Una situazione simile si verifica in America Latina, dove la criminalità organizzata e le continue lotte per la leadership politica ostacolano la presa di solide decisioni in merito alla salute pubblica. L’arrivo del Coronavirus mette il Sud America di fronte ai propri fantasmi, spingendo le autorità a imporre misure restrittive e a dichiarare lo stato d’emergenza. Prevenzione è la parola d’ordine degli ultimi giorni, in un territorio dove 600 milioni di abitanti sono confinati: tutti i paesi latinoamericani, ad eccezione del Messico, hanno chiuso le frontiere. A registrare il maggior numero in contagi è il Brasile, governato da un Presidente che sembra non aver ancora compreso la gravità dell’emergenza. Jair Bolsonaro ha classificato come “isteriche” le reazioni dei suoi avversari politici di fronte alla pandemia, chiamando il Coronavirus una “piccola influenza”.

La strategia vincente della Corea del Sud

Nel frattempo, un barlume di speranza arriva dall’Oriente: oltre che in Cina, anche in Corea del Sud l’emergenza sta rientrando, con un notevole contenimento di nuovi casi. Il caso Corea, secondo paese in Asia più colpito dopo la Cina, è un esempio virtuoso di lotta al Coronavirus.

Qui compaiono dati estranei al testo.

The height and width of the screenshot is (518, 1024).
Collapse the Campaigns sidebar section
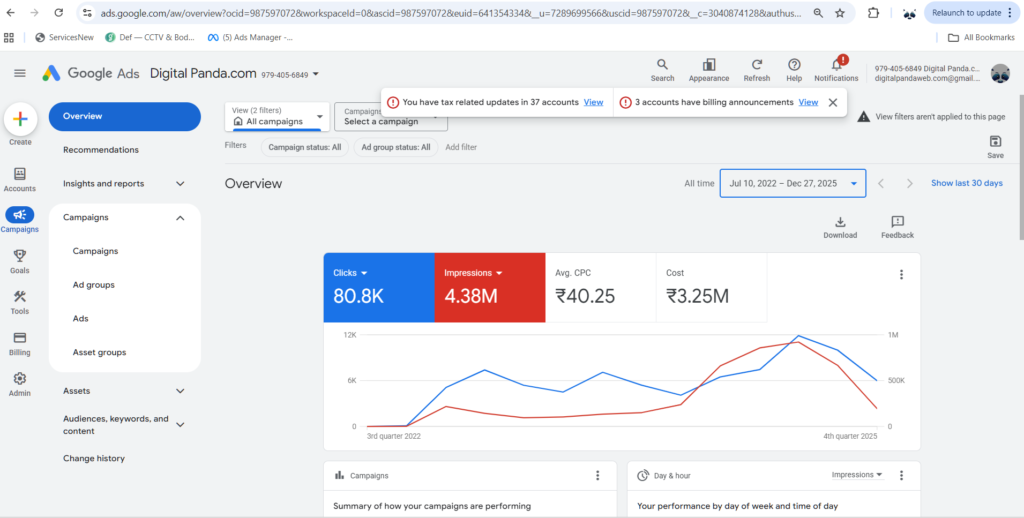tap(180, 218)
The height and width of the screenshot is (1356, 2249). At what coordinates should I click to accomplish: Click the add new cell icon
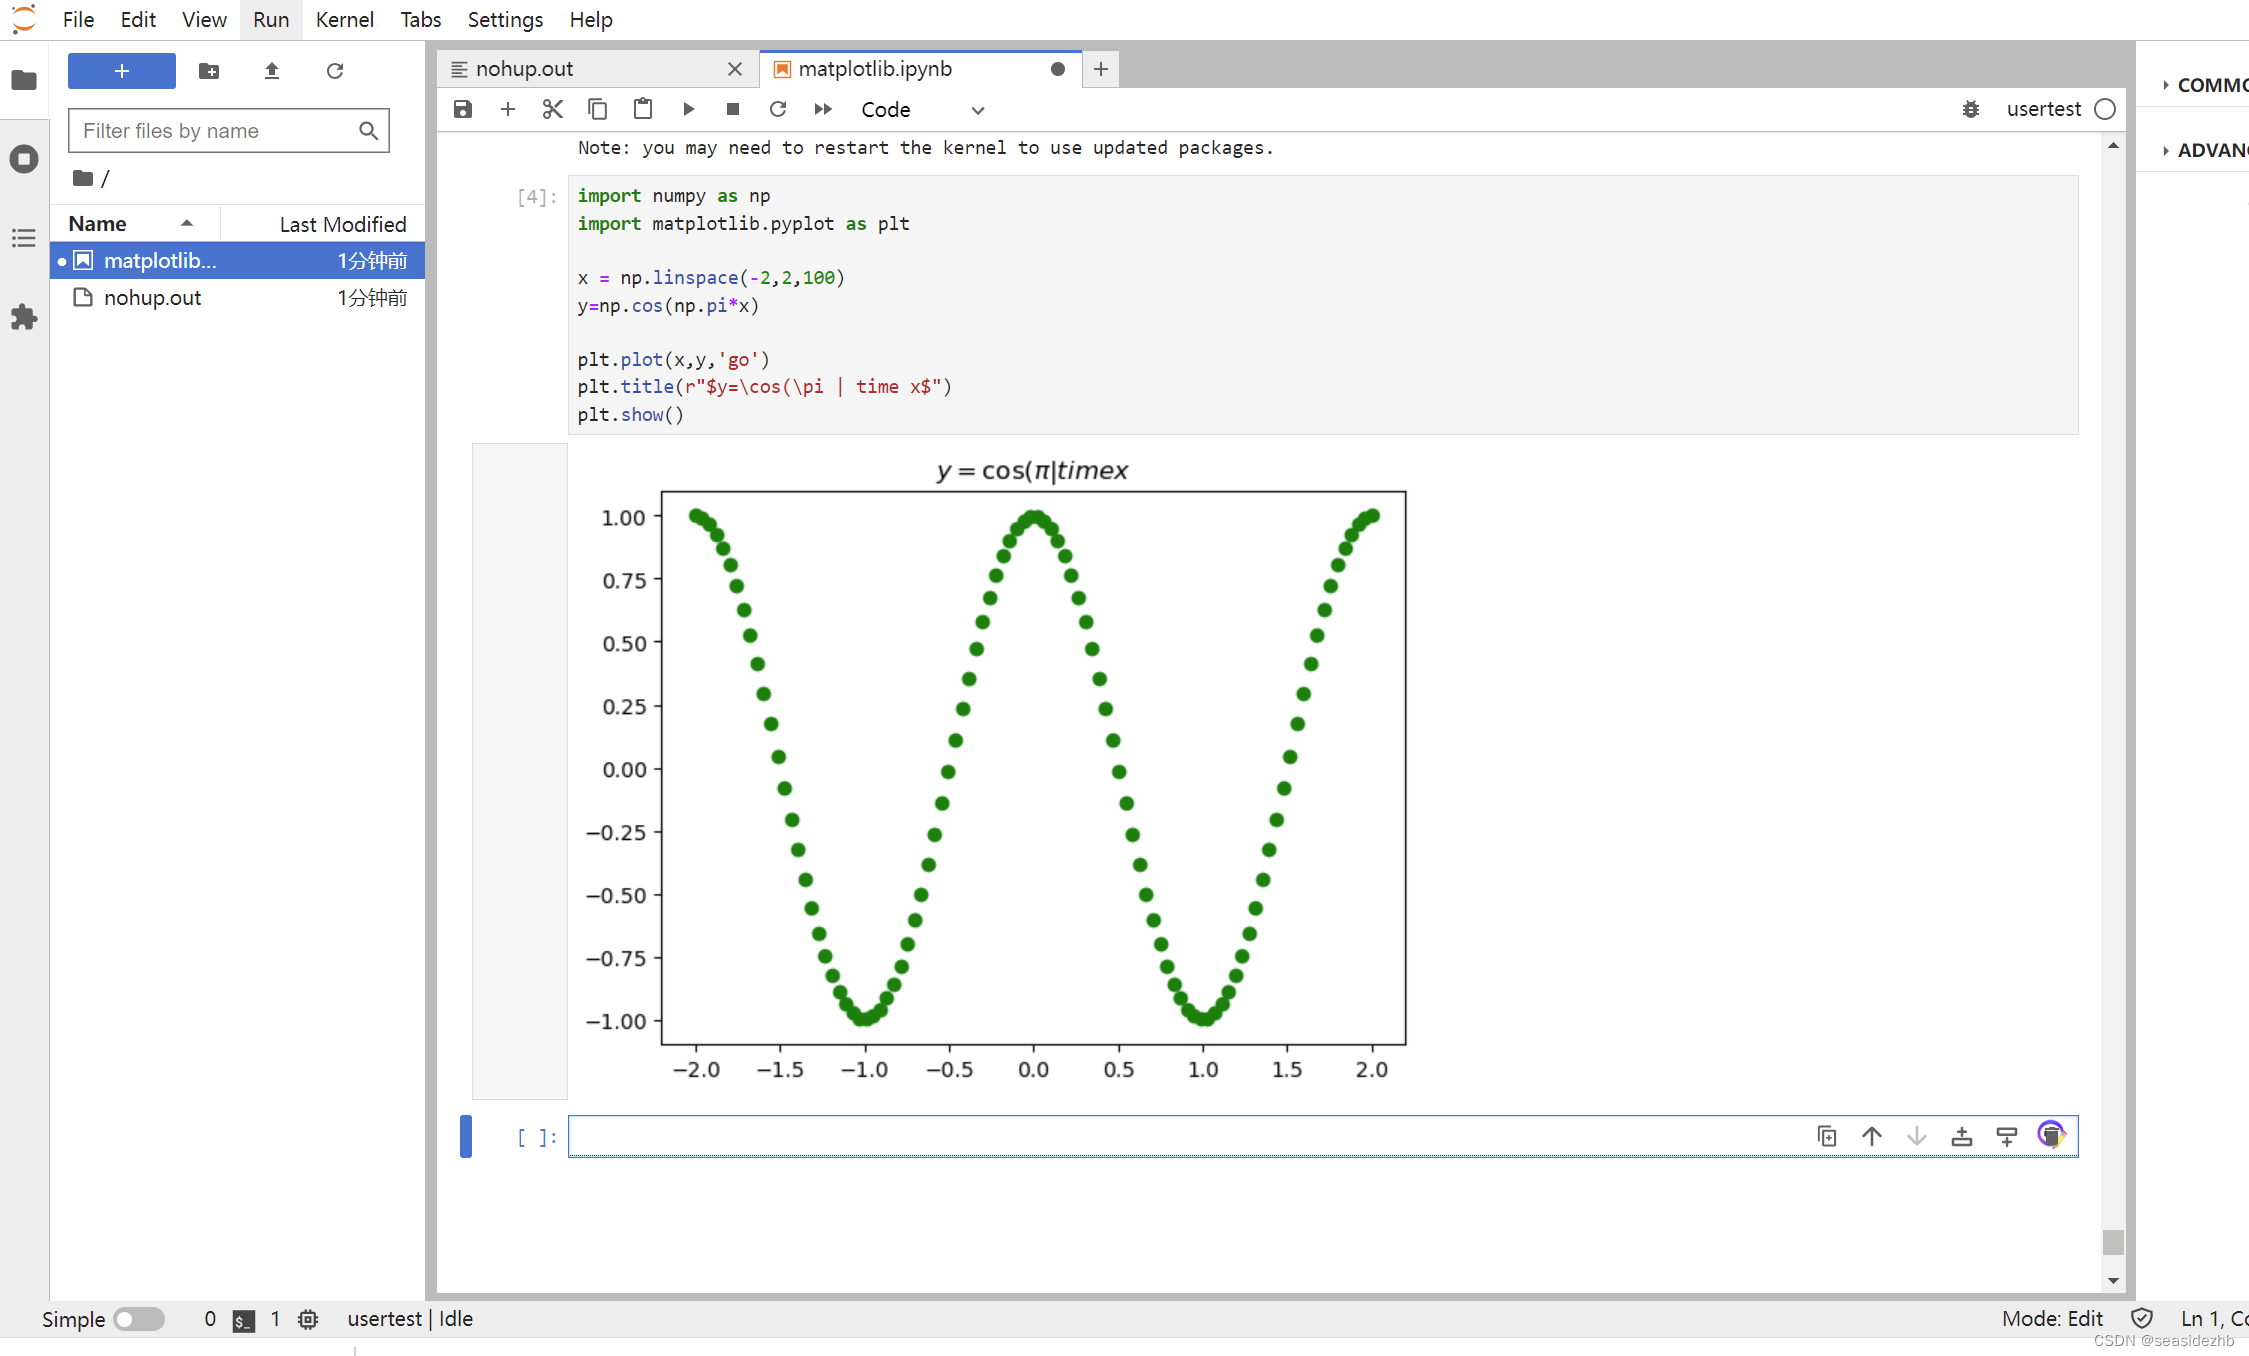point(504,108)
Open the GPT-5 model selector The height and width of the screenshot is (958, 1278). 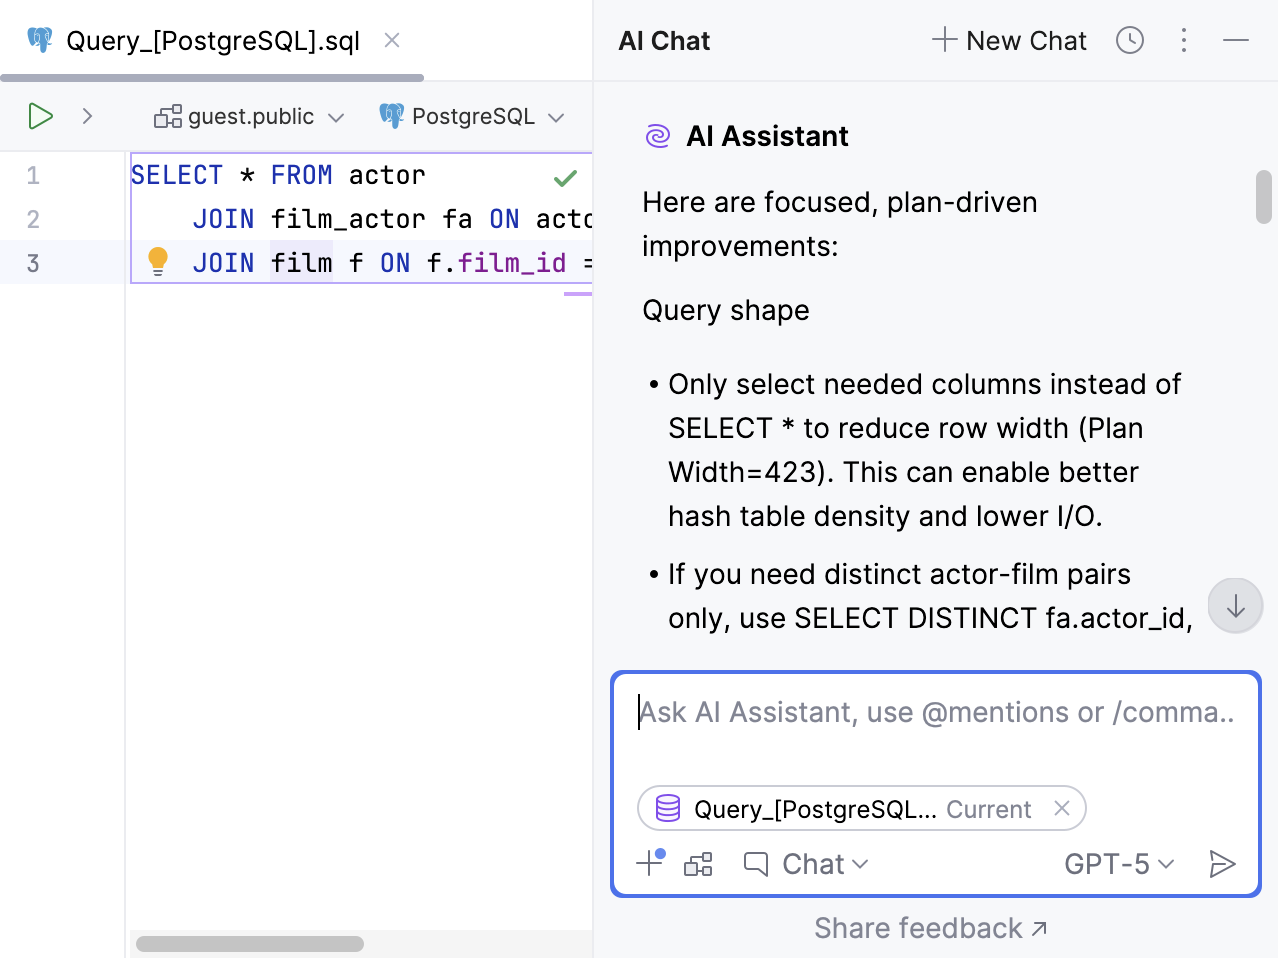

La strategia adottata, basata su un’esecuzione copiosa di test sulla popolazione e su un sofisticato metodo tecnologico per ricostruire la catena dei contatti dei contagiati, si è rivelata vincente: è un segno che il Coronavirus non è invincibile.

Una cosa è certa: in quella che Conte ha definito “la crisi più difficile dal secondo dopoguerra”, non siamo da soli. Serve una cooperazione solida, una rete di mutuo supporto in tutto il mondo che aiuti a mantenere la lucidità di fronte a una calamità esterna non prevedibile. Una solidarietà che ben traspare dalle parole di Mario Draghi, ex presidente della BCE sul Financial Times: “L’epidemia di Coronavirus è una tragedia dalle proporzioni potenzialmente bibliche. Diversi governi hanno già introdotto misure per incanalare liquidità alle imprese in difficoltà. Ma è necessario un approccio più globale ed esaustivo. [..] Le banche devono velocemente prestare fondi alle aziende a costo zero con l’obiettivo di salvare i posti di lavoro. La perdita di reddito non è colpa di coloro che ne soffrono.” Invocazione di una solidarietà che adesso deve necessariamente concretizzarsi.